PROVIDED MATERIAL:
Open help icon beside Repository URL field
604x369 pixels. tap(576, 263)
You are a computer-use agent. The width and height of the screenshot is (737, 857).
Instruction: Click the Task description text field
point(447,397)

DESCRIPTION OF THE TASK: With nothing left out, copy the data above exactly.

TASK OUTPUT:
Open help icon beside Repository URL field
604x369 pixels. tap(576, 263)
You are a computer-use agent. The width and height of the screenshot is (737, 857).
Instruction: Click the Task description text field
point(447,397)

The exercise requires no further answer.